The company has completed the first stage of on-lake construction at its Lake Way Project in the Northern Goldfields Region of Western Australia and will continue with progressive development of the remaining commercial scale evaporation ponds planned from fourth-quarter 2019. The company says it has already completed 125 hectare evaporation ponds which are now filled with high grade brine. Plant commissioning is forecast for fourth-quarter 2020.

SO4 projects first quartile operating costs for global SOP produces with a cash cost estimate of A$302/mt or US$205/mt. The company used a modeled sales price of $550/mt.

Development requirements are put at A$254 million or US$173 million. The company notes that it has already reached an agreement with Taurus Funds Management for financing up to US$150 million for the project (GM Aug. 9, p. 33). SO4 has commenced drawdown of the initial US$30 million tranche and is working with Taurus to finalize documentation of the full facility and access the remaining funding.

As for the next steps, SO4 says it will accelerate development of the full commercial scope of the facility. Detailed design and documentation has started with the appointment of GR Engineering Services for the process plant and Coffey Tetra Tech, Tetra Tech Proteus and Cardno for on-lake infrastructure. The company with continue construction for the next stage of evaporation ponds and brine extraction infrastructure. It will also be involved in the procurement of long lead time items as well as execute key offtake agreements.

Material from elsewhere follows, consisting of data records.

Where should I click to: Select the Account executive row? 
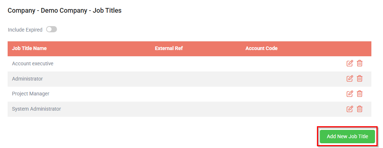click(189, 64)
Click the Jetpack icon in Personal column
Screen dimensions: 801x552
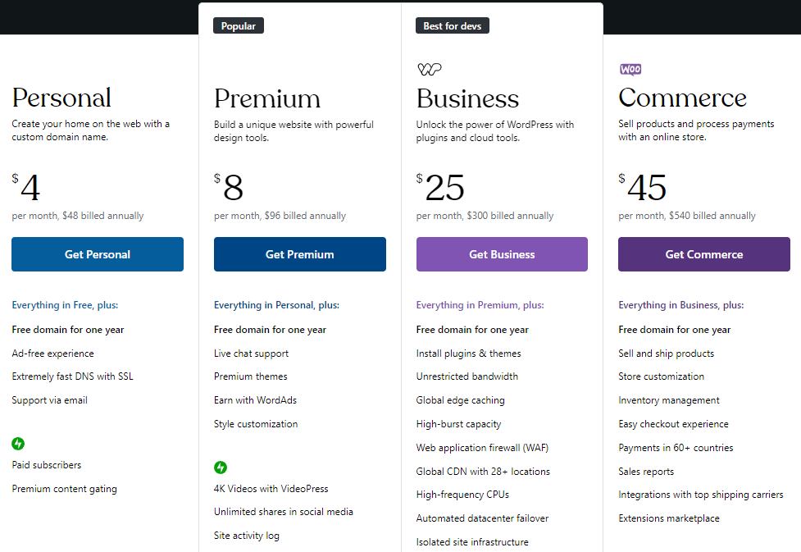click(x=18, y=444)
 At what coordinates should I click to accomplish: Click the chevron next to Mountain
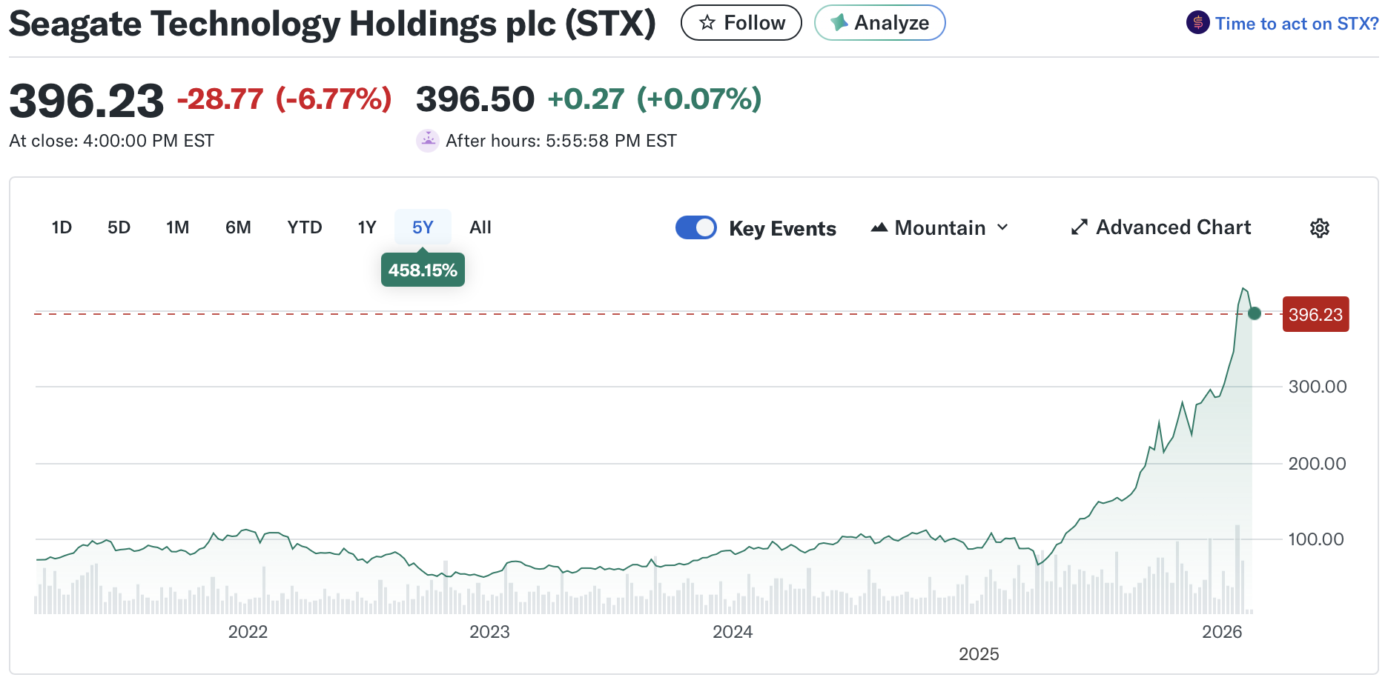1002,227
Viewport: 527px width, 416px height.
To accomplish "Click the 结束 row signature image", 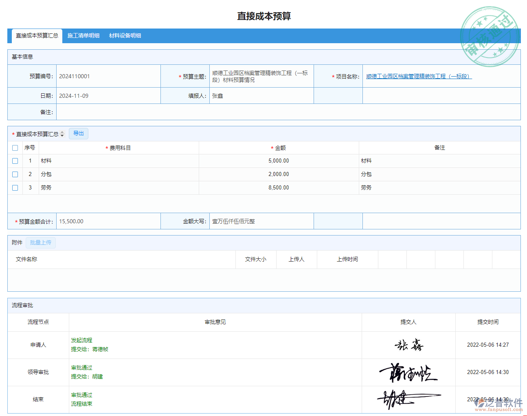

SO4 says the project has post-tax Net Present Value (NPV) of A$479 million with a pre-tax NPV of A$696 million, with a post-tax internal rate of return (IRR) of 28 percent and pre-tax of 38 percent.

Steady state Project EBITDA is put at A$111 million annually and an average annual after-tax free cash flow of A$78 million (A$83 million during the first five years).

SO4 said strong cash flow and low capital costs will result in an early payback period of 3.5 years.